### DATA UNDER STUDY ###

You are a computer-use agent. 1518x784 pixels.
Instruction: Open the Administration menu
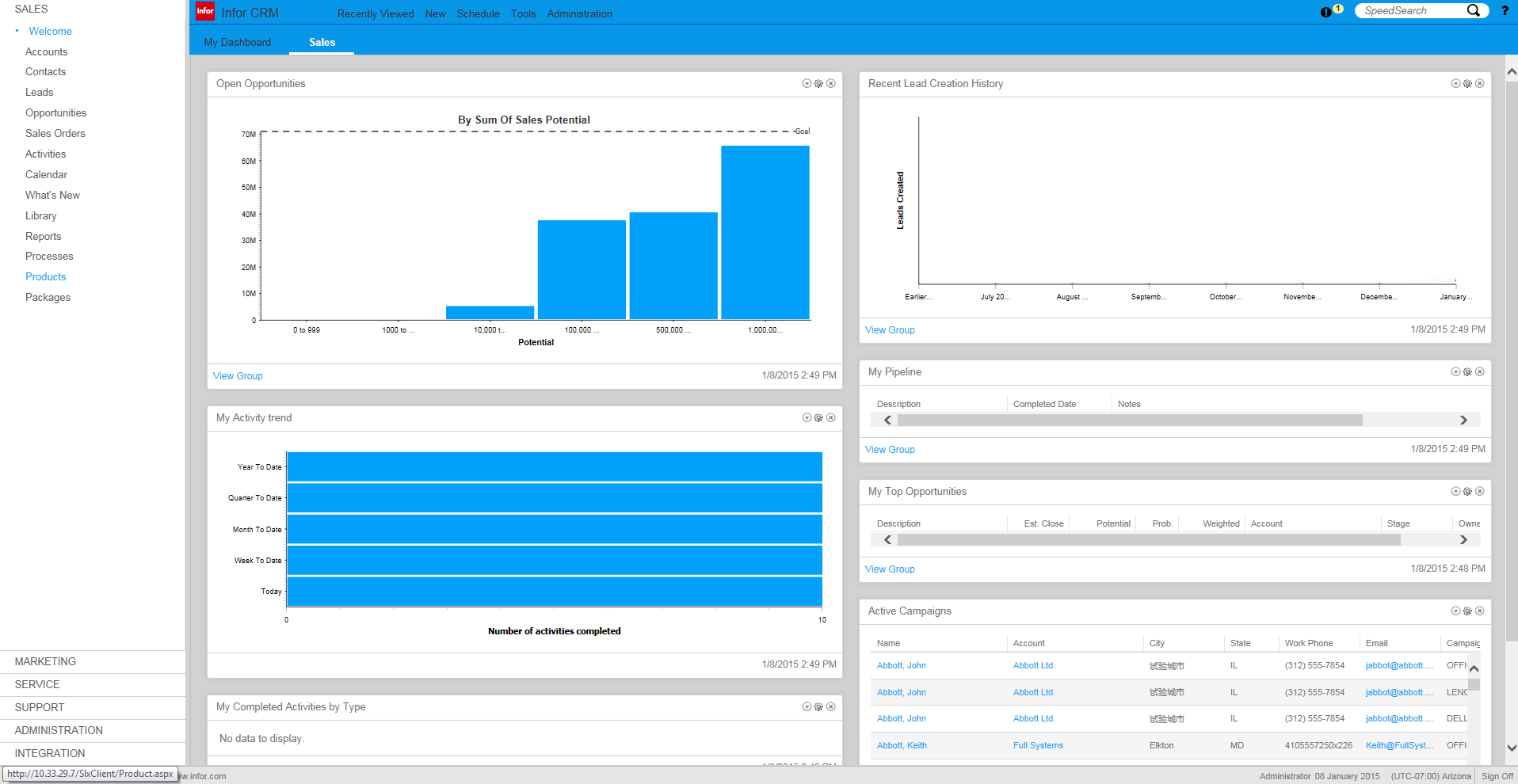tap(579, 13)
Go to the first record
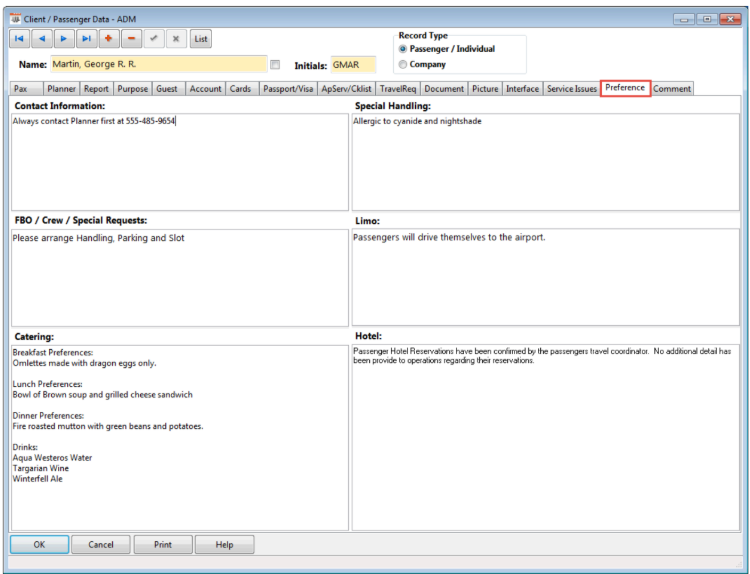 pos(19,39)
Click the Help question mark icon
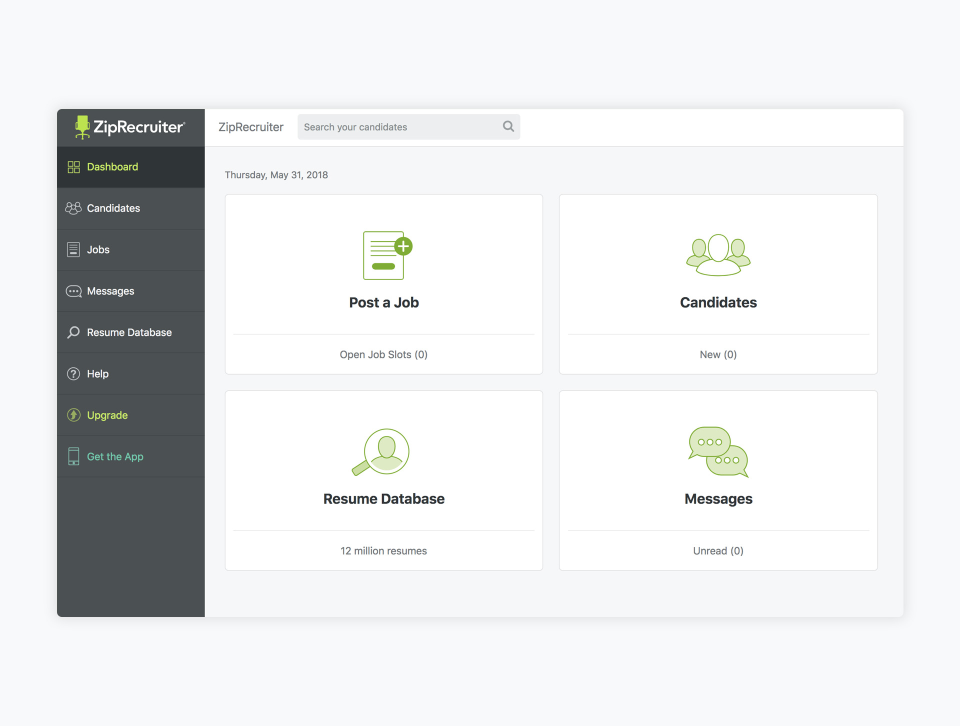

###

** REQUIRED ACTION **
Return the listing unchanged, but drop every picture.

** ANSWER TO THIS TASK **
You are a computer-use agent. 1518x784 pixels.
Instruction: Open the Administration menu
tap(579, 13)
Go to the first record
 pos(19,39)
Click the Help question mark icon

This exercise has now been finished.